### DESCRIPTION OF THE TASK:
An exact copy of all the data is the required output.

Excerpts from a dataset
= = = =

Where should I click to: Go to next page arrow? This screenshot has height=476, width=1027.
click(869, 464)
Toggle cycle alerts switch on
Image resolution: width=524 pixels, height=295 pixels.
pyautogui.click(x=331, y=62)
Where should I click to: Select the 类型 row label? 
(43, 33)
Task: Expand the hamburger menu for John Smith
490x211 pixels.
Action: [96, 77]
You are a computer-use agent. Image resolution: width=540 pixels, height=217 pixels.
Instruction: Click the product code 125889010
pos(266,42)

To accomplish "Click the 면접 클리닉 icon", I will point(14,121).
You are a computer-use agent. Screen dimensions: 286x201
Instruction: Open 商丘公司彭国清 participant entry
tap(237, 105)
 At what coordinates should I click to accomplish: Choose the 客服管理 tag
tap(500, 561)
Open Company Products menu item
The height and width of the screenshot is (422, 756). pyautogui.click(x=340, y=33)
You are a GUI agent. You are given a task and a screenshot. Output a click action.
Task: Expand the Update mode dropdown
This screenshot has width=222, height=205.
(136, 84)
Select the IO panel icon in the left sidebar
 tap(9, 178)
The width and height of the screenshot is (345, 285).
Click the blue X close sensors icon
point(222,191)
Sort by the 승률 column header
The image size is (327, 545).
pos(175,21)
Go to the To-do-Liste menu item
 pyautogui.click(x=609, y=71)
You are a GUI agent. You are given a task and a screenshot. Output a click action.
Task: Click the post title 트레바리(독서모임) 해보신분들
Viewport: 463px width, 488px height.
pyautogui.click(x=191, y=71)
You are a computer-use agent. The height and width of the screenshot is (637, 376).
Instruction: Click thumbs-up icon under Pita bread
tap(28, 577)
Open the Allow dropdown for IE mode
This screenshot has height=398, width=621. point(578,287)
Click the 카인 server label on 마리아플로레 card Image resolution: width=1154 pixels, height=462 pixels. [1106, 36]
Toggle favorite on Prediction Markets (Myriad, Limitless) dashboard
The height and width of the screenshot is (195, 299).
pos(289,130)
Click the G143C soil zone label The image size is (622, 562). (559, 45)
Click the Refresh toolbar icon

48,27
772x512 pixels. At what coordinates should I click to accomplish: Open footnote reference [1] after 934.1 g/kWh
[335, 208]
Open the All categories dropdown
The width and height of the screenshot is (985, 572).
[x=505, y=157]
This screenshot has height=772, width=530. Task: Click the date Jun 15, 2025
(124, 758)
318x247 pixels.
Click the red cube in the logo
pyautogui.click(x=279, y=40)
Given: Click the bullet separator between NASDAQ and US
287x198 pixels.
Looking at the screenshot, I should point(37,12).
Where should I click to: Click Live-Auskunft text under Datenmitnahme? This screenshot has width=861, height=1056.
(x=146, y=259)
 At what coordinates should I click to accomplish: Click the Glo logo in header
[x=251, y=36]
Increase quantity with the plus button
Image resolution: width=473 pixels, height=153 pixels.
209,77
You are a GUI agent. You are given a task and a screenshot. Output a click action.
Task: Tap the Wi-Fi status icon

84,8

= = = =

### SOLUTION TO THIS EXERCISE:
Where should I click to: Go to next page arrow? This screenshot has height=476, width=1027.
click(869, 464)
Toggle cycle alerts switch on
Image resolution: width=524 pixels, height=295 pixels.
pyautogui.click(x=331, y=62)
Where should I click to: Select the 类型 row label? 
(43, 33)
Task: Expand the hamburger menu for John Smith
490x211 pixels.
Action: [96, 77]
You are a computer-use agent. Image resolution: width=540 pixels, height=217 pixels.
Instruction: Click the product code 125889010
pos(266,42)

To accomplish "Click the 면접 클리닉 icon", I will point(14,121).
You are a computer-use agent. Screen dimensions: 286x201
Instruction: Open 商丘公司彭国清 participant entry
tap(237, 105)
 At what coordinates should I click to accomplish: Choose the 客服管理 tag
tap(500, 561)
Open Company Products menu item
The height and width of the screenshot is (422, 756). pyautogui.click(x=340, y=33)
You are a GUI agent. You are given a task and a screenshot. Output a click action.
Task: Expand the Update mode dropdown
This screenshot has width=222, height=205.
(136, 84)
Select the IO panel icon in the left sidebar
 tap(9, 178)
The width and height of the screenshot is (345, 285).
Click the blue X close sensors icon
point(222,191)
Sort by the 승률 column header
The image size is (327, 545).
pos(175,21)
Go to the To-do-Liste menu item
 pyautogui.click(x=609, y=71)
You are a GUI agent. You are given a task and a screenshot. Output a click action.
Task: Click the post title 트레바리(독서모임) 해보신분들
Viewport: 463px width, 488px height.
pyautogui.click(x=191, y=71)
You are a computer-use agent. The height and width of the screenshot is (637, 376).
Instruction: Click thumbs-up icon under Pita bread
tap(28, 577)
Open the Allow dropdown for IE mode
This screenshot has height=398, width=621. point(578,287)
Click the 카인 server label on 마리아플로레 card Image resolution: width=1154 pixels, height=462 pixels. [1106, 36]
Toggle favorite on Prediction Markets (Myriad, Limitless) dashboard
The height and width of the screenshot is (195, 299).
pos(289,130)
Click the G143C soil zone label The image size is (622, 562). (559, 45)
Click the Refresh toolbar icon

48,27
772x512 pixels. At what coordinates should I click to accomplish: Open footnote reference [1] after 934.1 g/kWh
[335, 208]
Open the All categories dropdown
The width and height of the screenshot is (985, 572).
[x=505, y=157]
This screenshot has height=772, width=530. Task: Click the date Jun 15, 2025
(124, 758)
318x247 pixels.
Click the red cube in the logo
pyautogui.click(x=279, y=40)
Given: Click the bullet separator between NASDAQ and US
287x198 pixels.
Looking at the screenshot, I should point(37,12).
Where should I click to: Click Live-Auskunft text under Datenmitnahme? This screenshot has width=861, height=1056.
(x=146, y=259)
 At what coordinates should I click to accomplish: Click the Glo logo in header
[x=251, y=36]
Increase quantity with the plus button
Image resolution: width=473 pixels, height=153 pixels.
209,77
You are a GUI agent. You are given a task and a screenshot. Output a click action.
Task: Tap the Wi-Fi status icon

84,8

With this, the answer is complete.